Docs

Configuration

Every validator and guard accepts a config object with two top-level dials: how strict to match (sensitivity), and what to do on a match (action).

Sensitivity levels

strict

Aggressive matching. Lower false-negative rate, higher false-positive rate. Default for high-stakes flows (payment, account changes).

standard

Balanced. The default. Recommended for most chat and assistant surfaces.

permissive

Conservative matching. Lower false-positive rate. Good for non-critical surfaces where UX trumps caution.

Action modes

block

Reject the request. allowed=false, blocked=true.

sanitize

Redact or strip the offending content, then continue. Useful for PII / secret guards.

log

Pass through but record the finding. For shadow-deploys before flipping to block.

allow

Force-allow regardless of findings.

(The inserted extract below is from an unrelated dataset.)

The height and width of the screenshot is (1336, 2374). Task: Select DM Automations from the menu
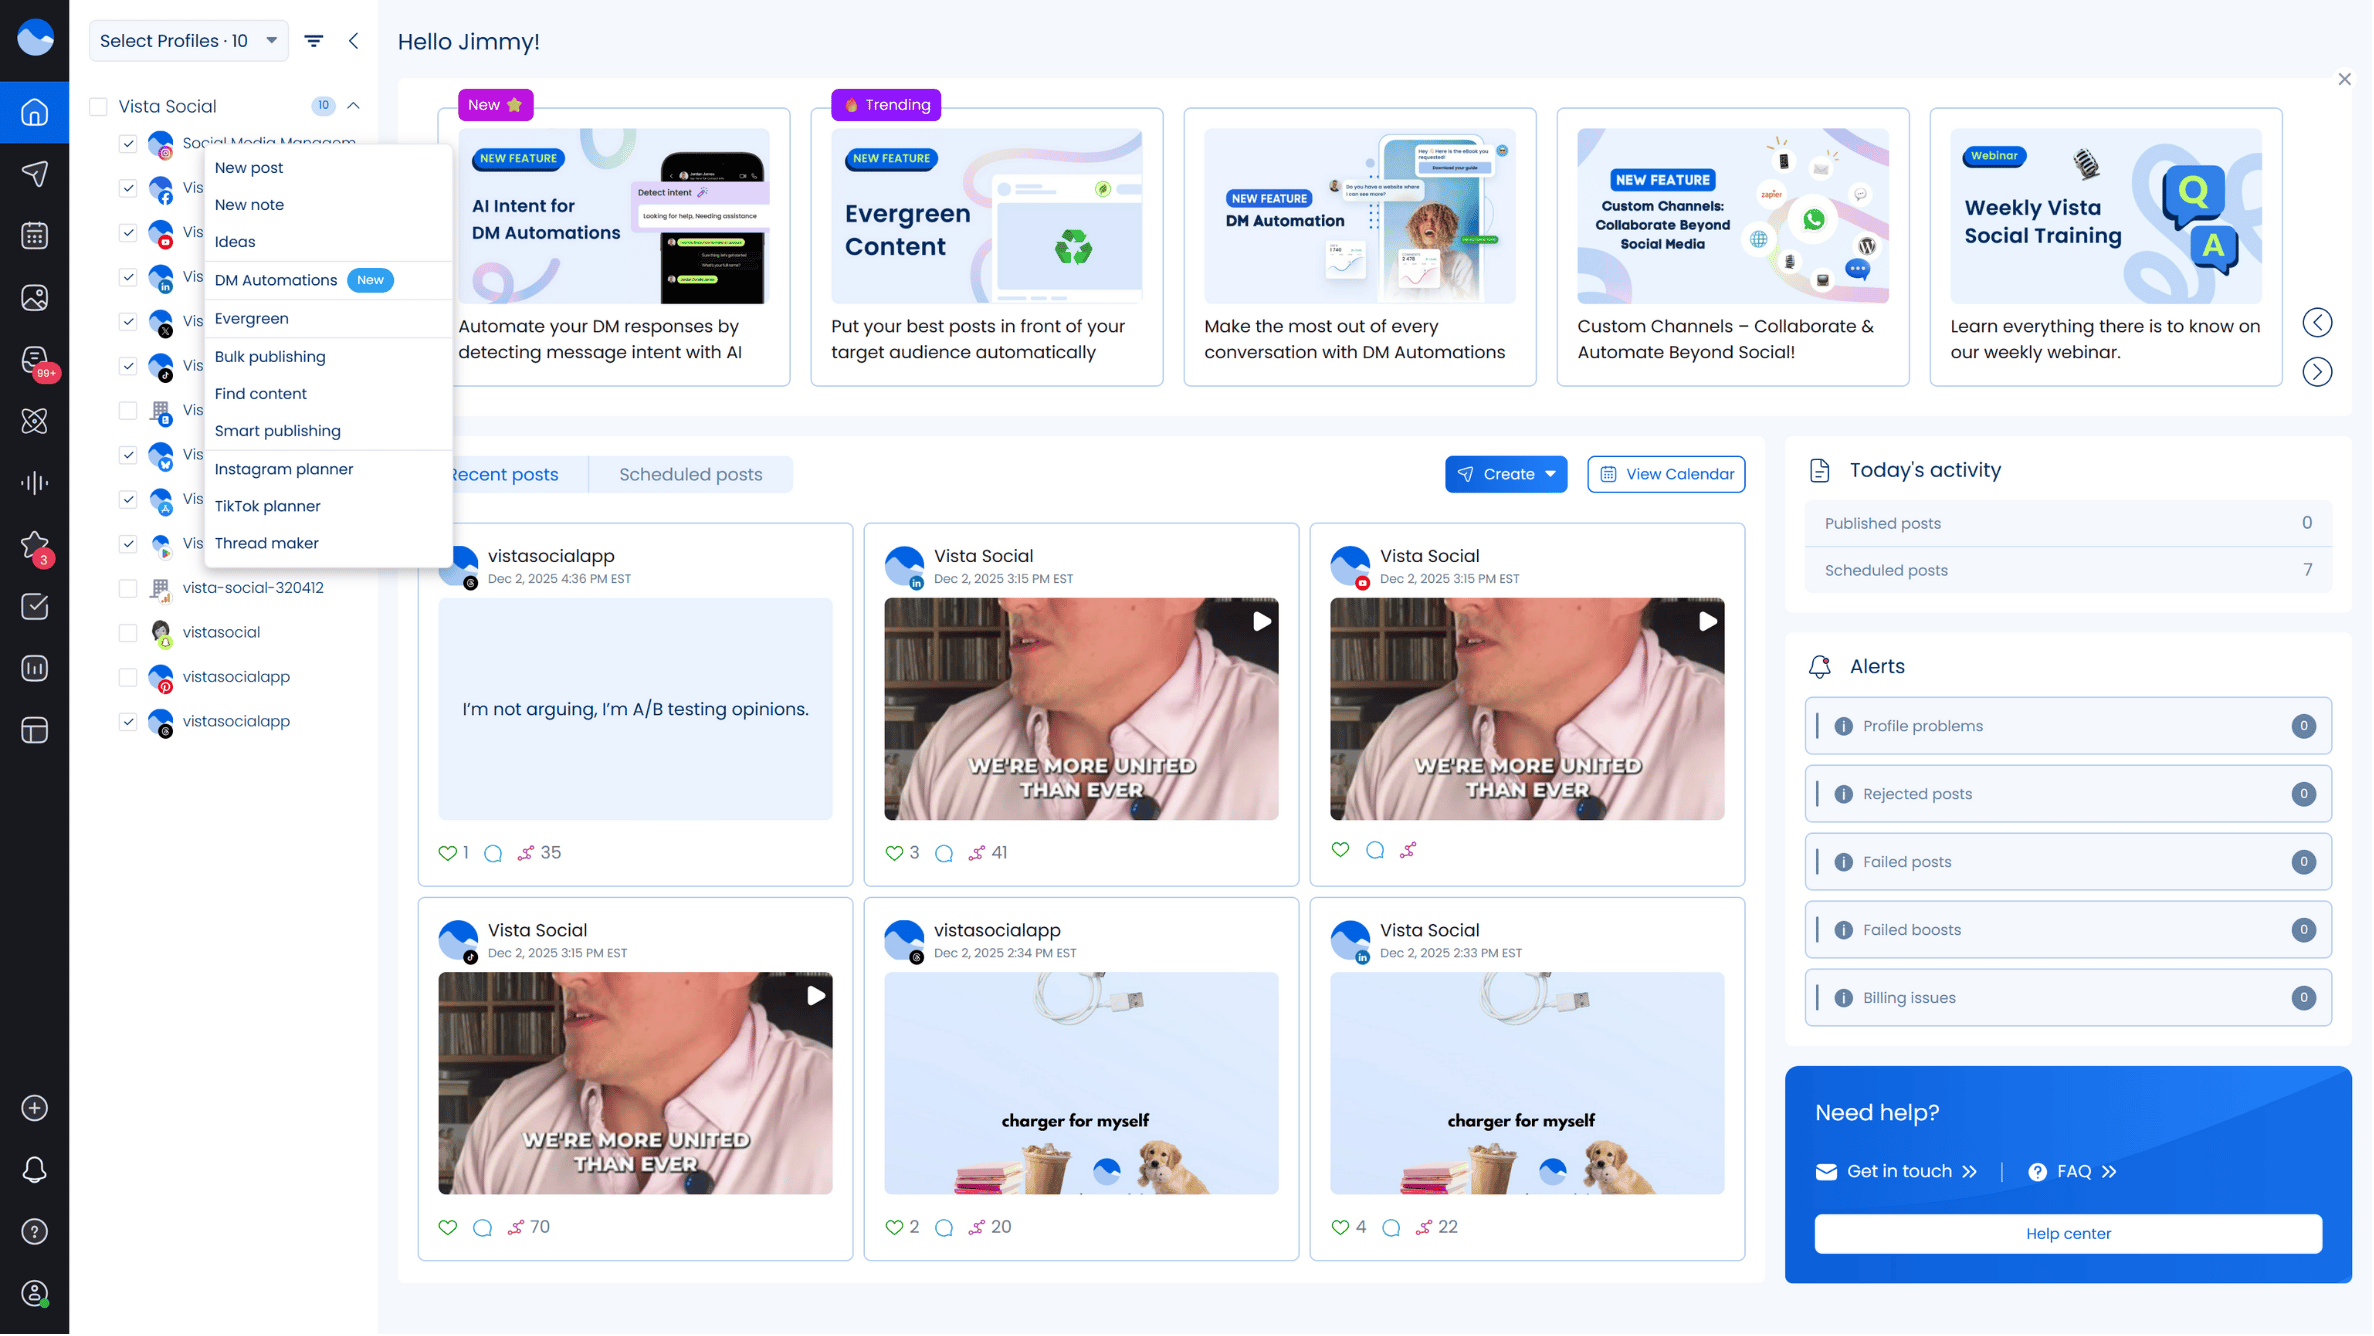tap(276, 281)
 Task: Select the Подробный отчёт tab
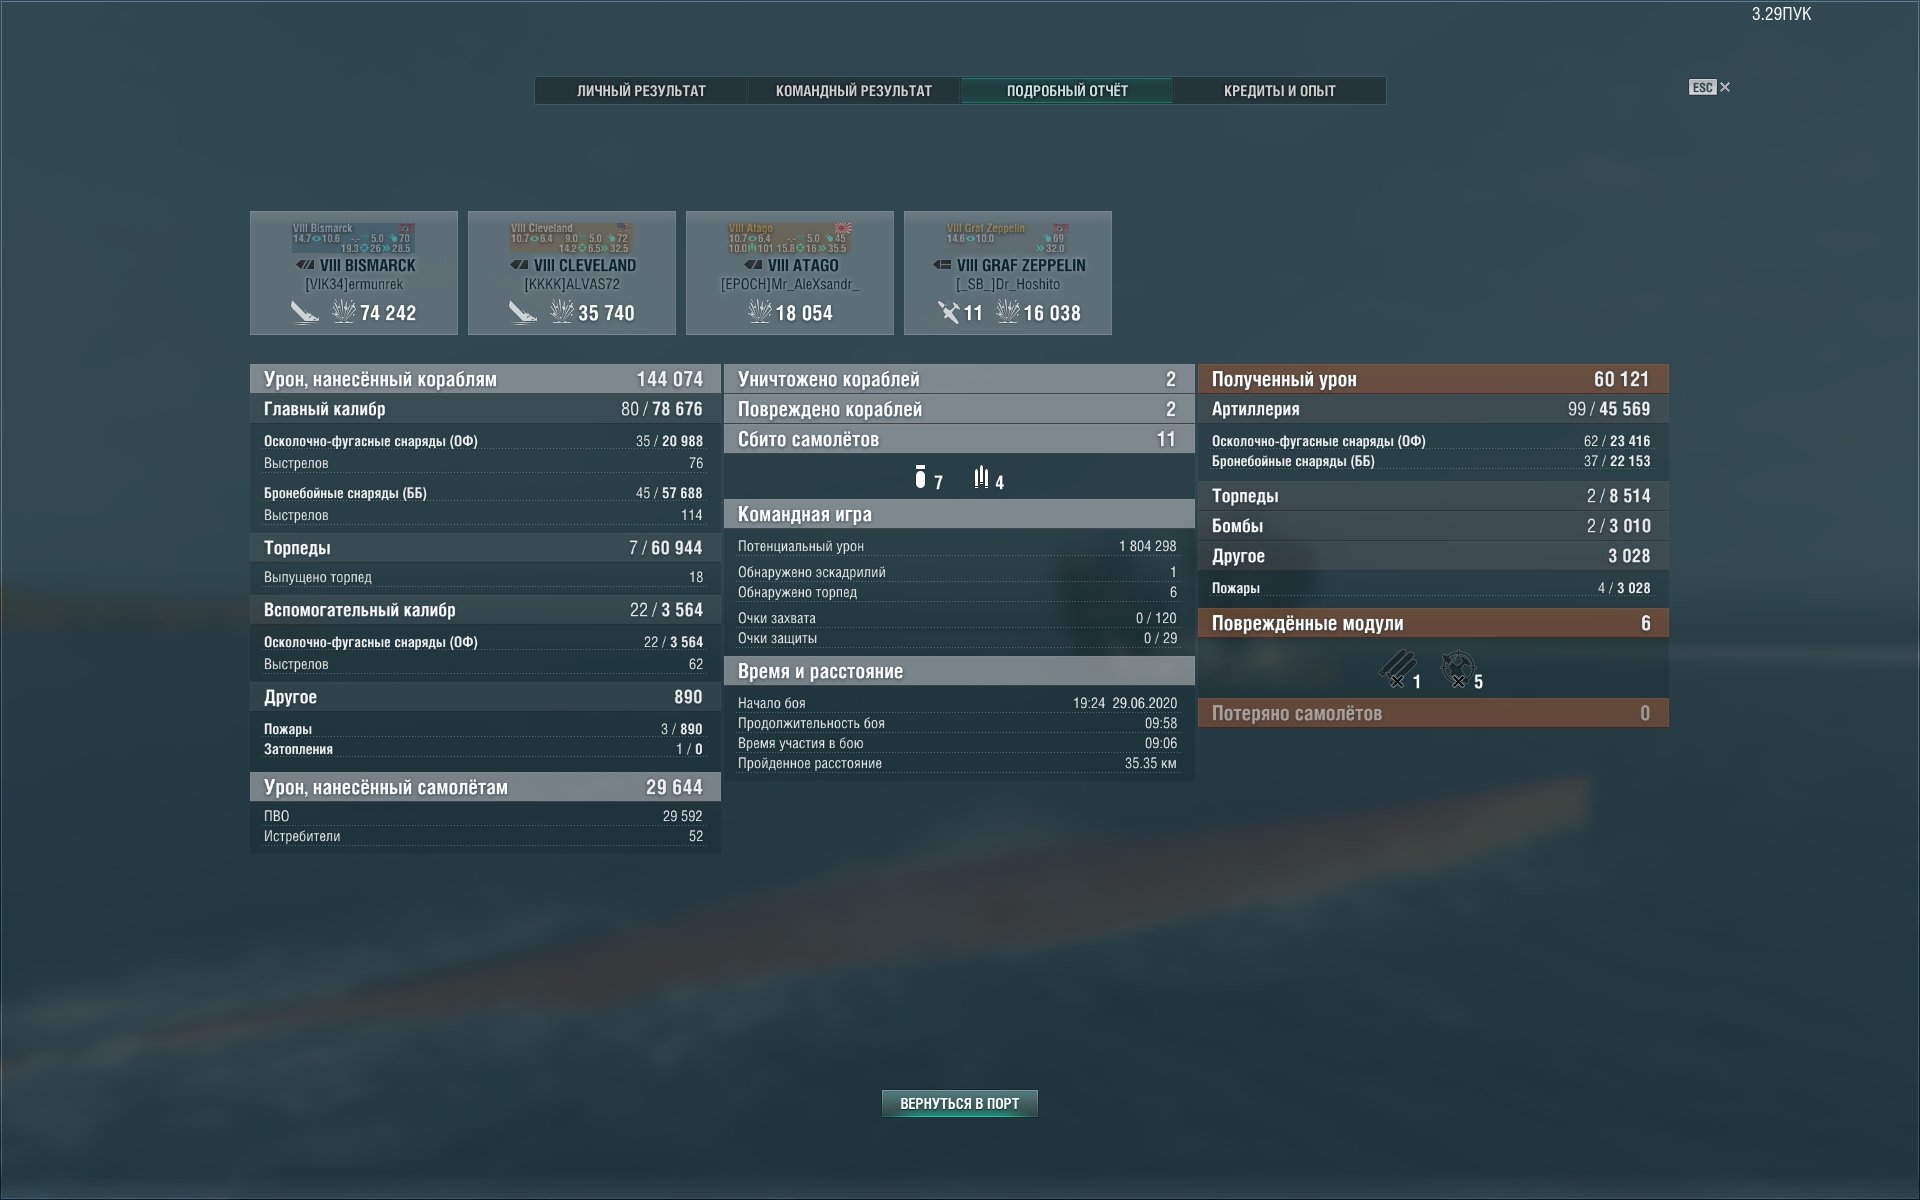click(1066, 91)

Use sparingly — usually for whitelisted operators.

Engine config

engine.tsts
import { GuardrailEngine } from '@blackunicorn/bonklm'

const engine = new GuardrailEngine({
  sensitivity: 'standard',     // 'strict' | 'standard' | 'permissive'
  action: 'block',             // 'block' | 'sanitize' | 'log' | 'allow'
  validators: [
    'prompt-injection',        // names or class instances
    'jailbreak',
  ],
  guards: ['pii', 'secret'],
  shortCircuit: true,          // stop at first detection (default true)
  parallel: false,             // run all layers concurrently (default false)
})

GuardrailResult

Every validator and guard returns the same shape:

GuardrailResultts
interface GuardrailResult {
  allowed: boolean
  blocked: boolean
  reason?: string                  // human-readable detection reason
  severity: 'info' | 'low' | 'medium' | 'high' | 'critical'
  risk_level: 'none' | 'low' | 'medium' | 'high' | 'critical'
  risk_score: number               // 0..100
  findings: Finding[]              // raw matches (pattern, position, snippet)
  timestamp: number                // Unix ms
}